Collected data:
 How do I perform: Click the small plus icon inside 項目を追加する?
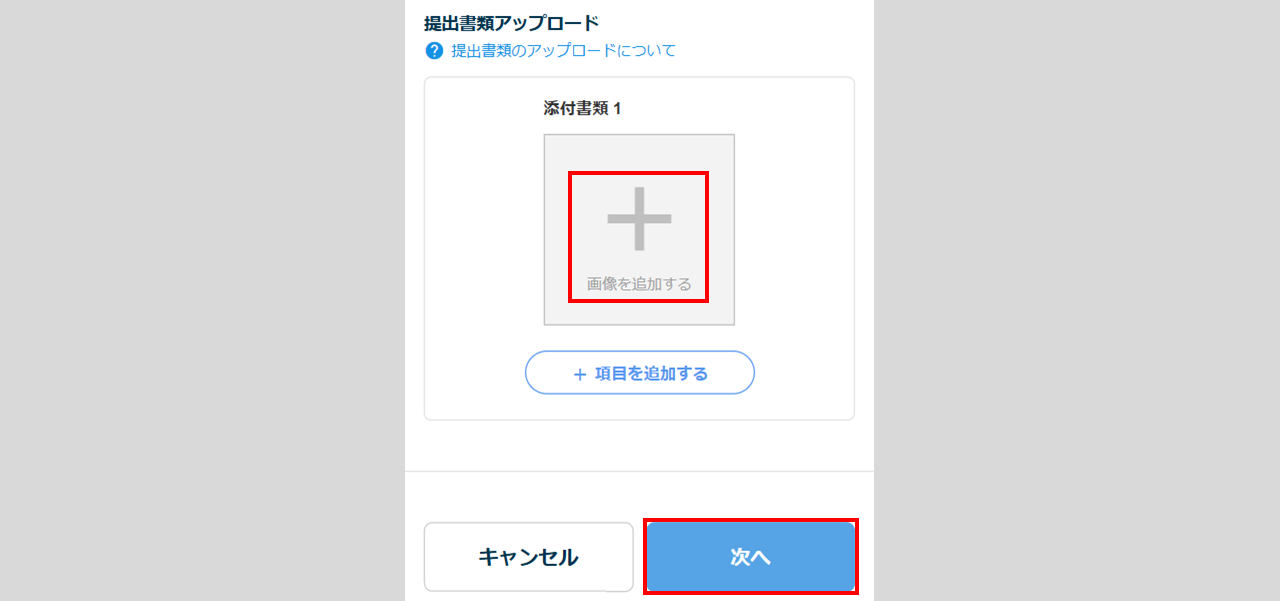point(580,374)
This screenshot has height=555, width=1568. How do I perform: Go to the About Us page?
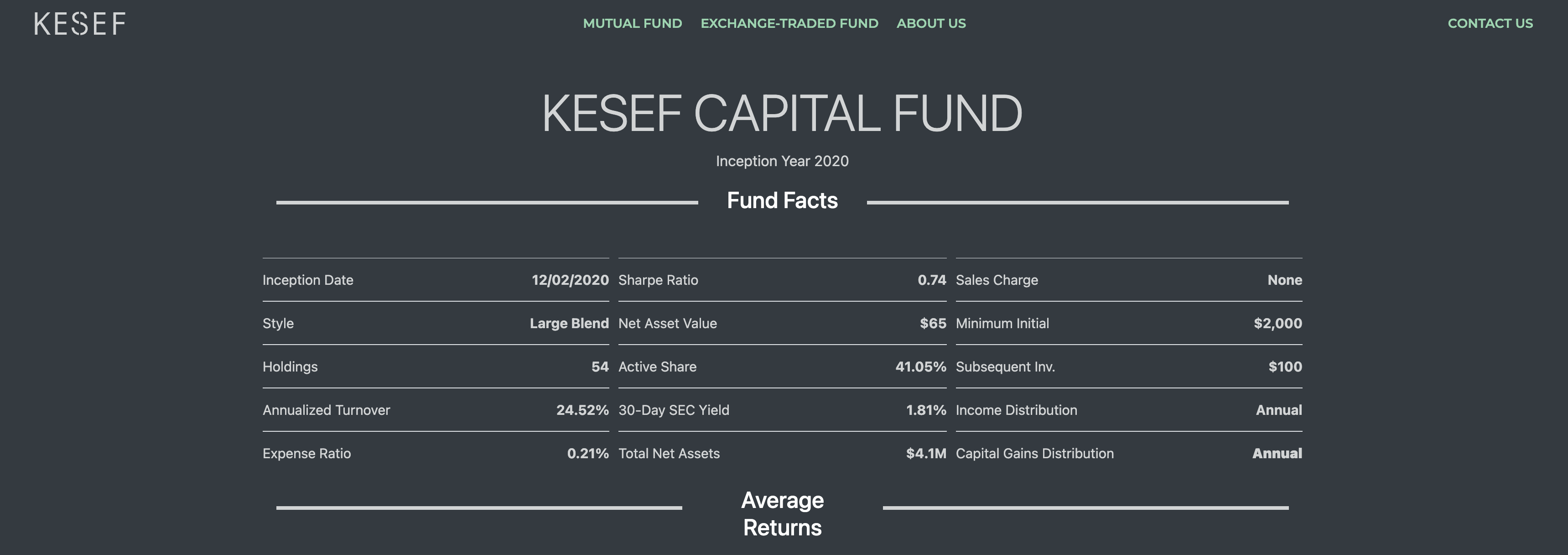click(931, 23)
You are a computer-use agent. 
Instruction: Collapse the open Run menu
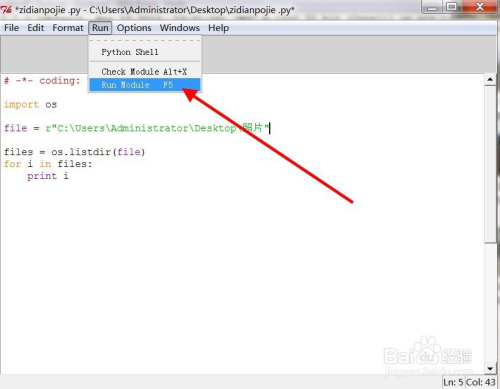100,28
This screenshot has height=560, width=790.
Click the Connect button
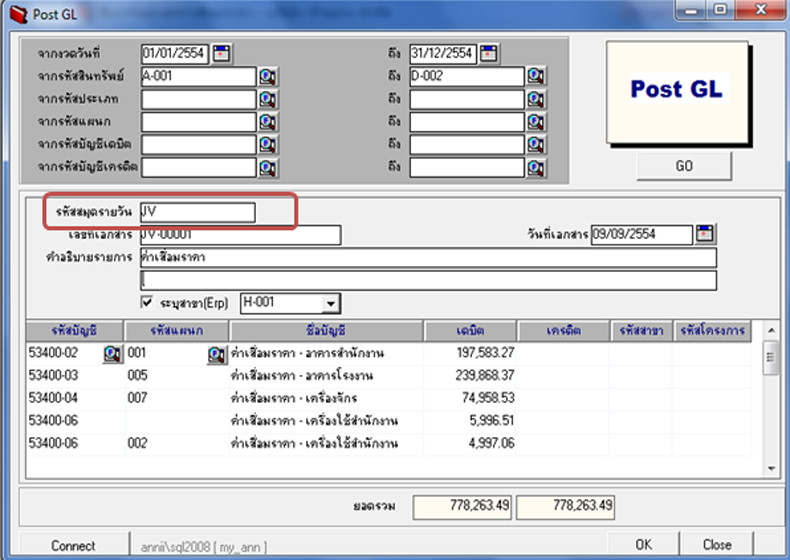73,545
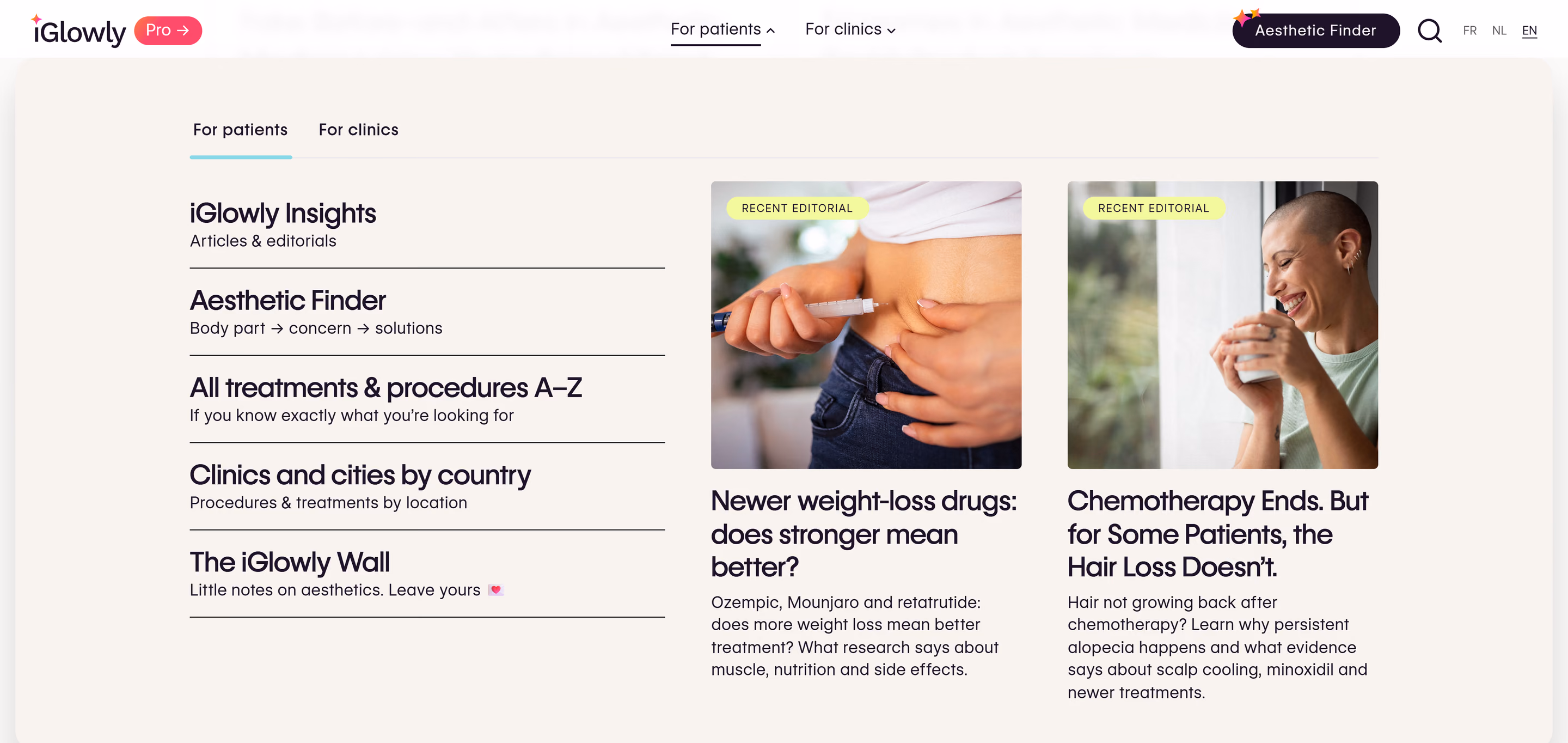Open The iGlowly Wall link
This screenshot has height=743, width=1568.
427,574
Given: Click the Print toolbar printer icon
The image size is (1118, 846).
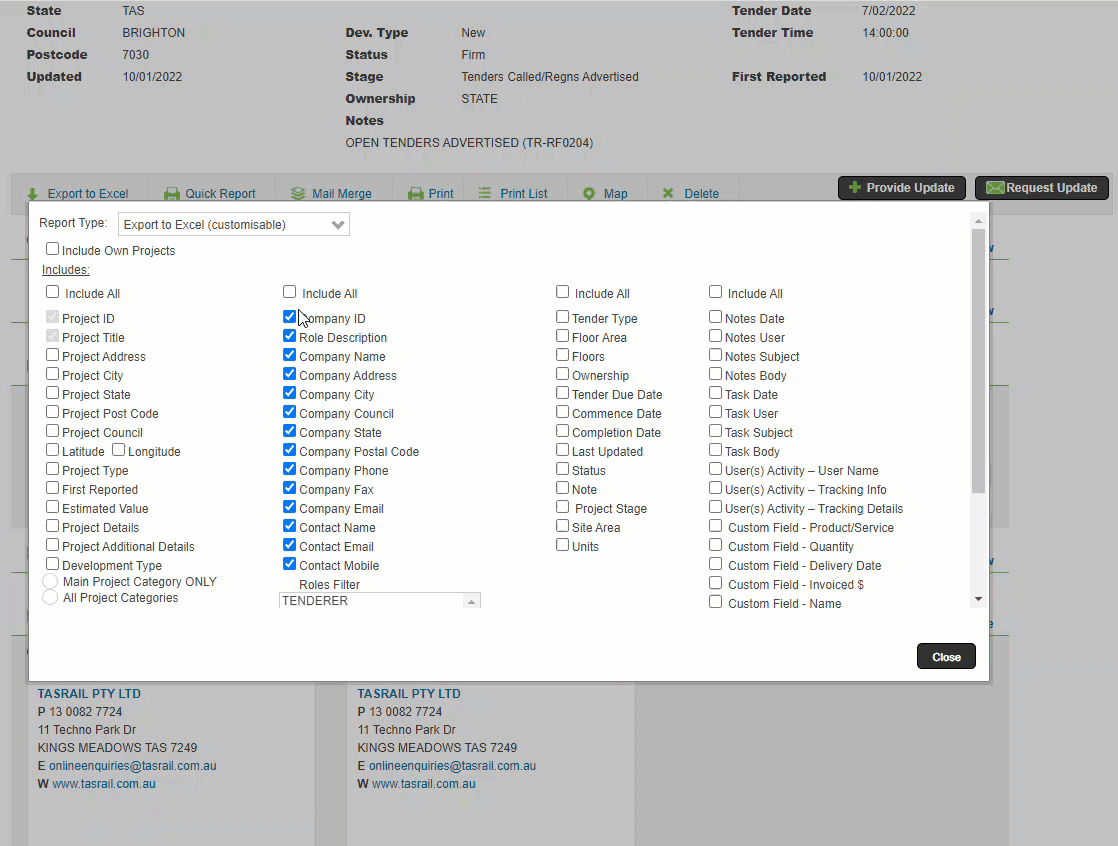Looking at the screenshot, I should pos(416,194).

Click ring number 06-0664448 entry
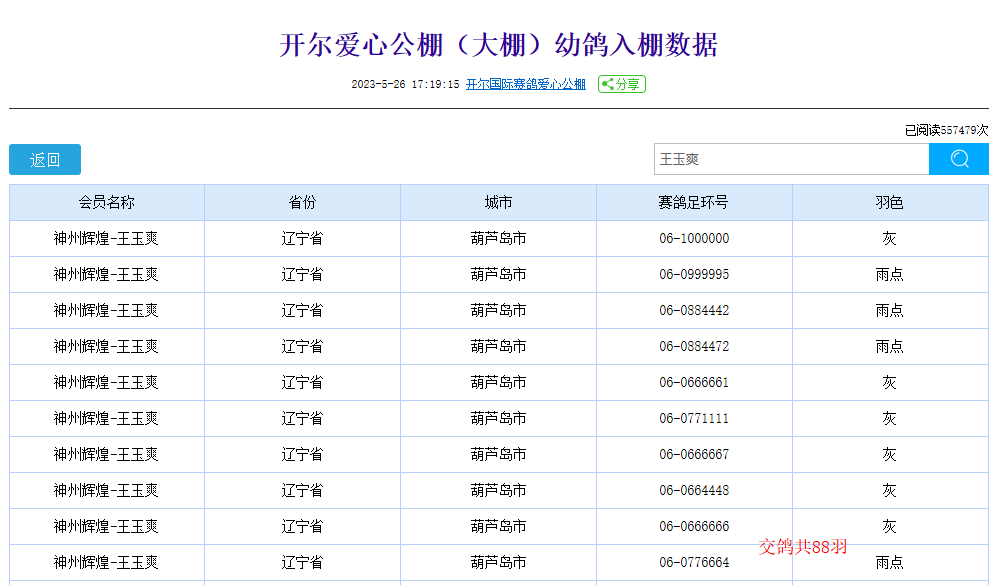coord(694,491)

* Description of the task *
Write down all the entries exactly, but not the pictures they hold.

* Response *
 How do I perform: Click the small plus icon inside 項目を追加する?
point(580,374)
This screenshot has height=555, width=1568. How do I perform: Go to the About Us page?
click(931, 23)
You are a computer-use agent. 
Instruction: Collapse the open Run menu
100,28
This screenshot has height=560, width=790.
Click the Connect button
73,545
Open The iGlowly Wall link
This screenshot has height=743, width=1568.
427,574
Given: Click the Print toolbar printer icon
The image size is (1118, 846).
Looking at the screenshot, I should pos(416,194).

Click ring number 06-0664448 entry
coord(694,491)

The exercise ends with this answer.